The task: Render the data below as a two-column CSV with the header input,output. Give each text and its answer one row, with each value in a single quoted field, line breaks turned into spaces, and the pictures left out.

Supplied records:
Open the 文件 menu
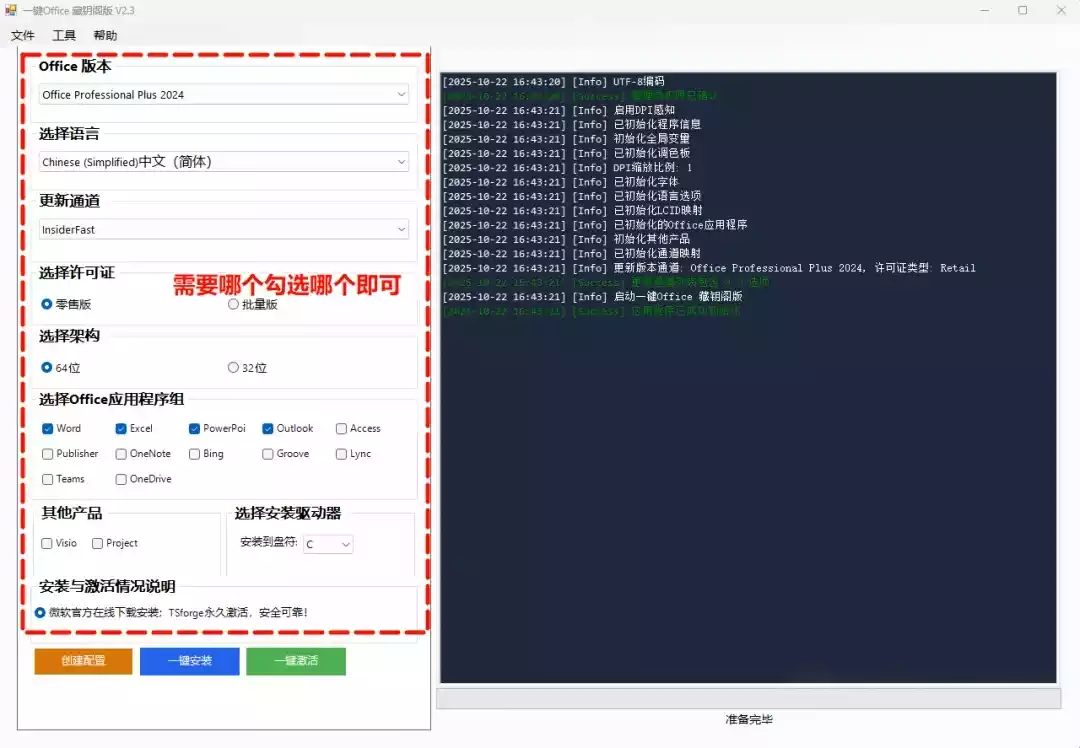 [x=23, y=36]
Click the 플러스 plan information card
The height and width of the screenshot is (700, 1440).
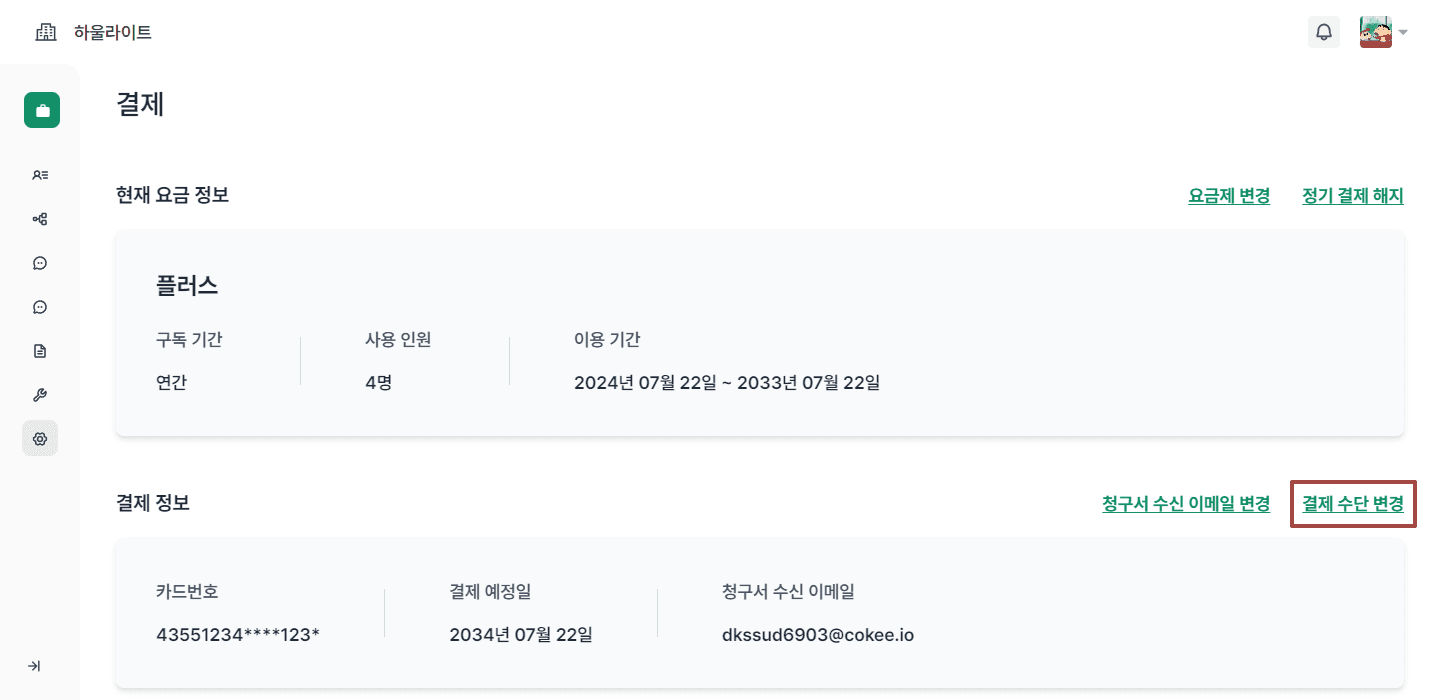point(760,333)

Completed task:
input,output
"Open the 文件 menu","[x=23, y=36]"
"Click the 플러스 plan information card The height and width of the screenshot is (700, 1440).","point(760,333)"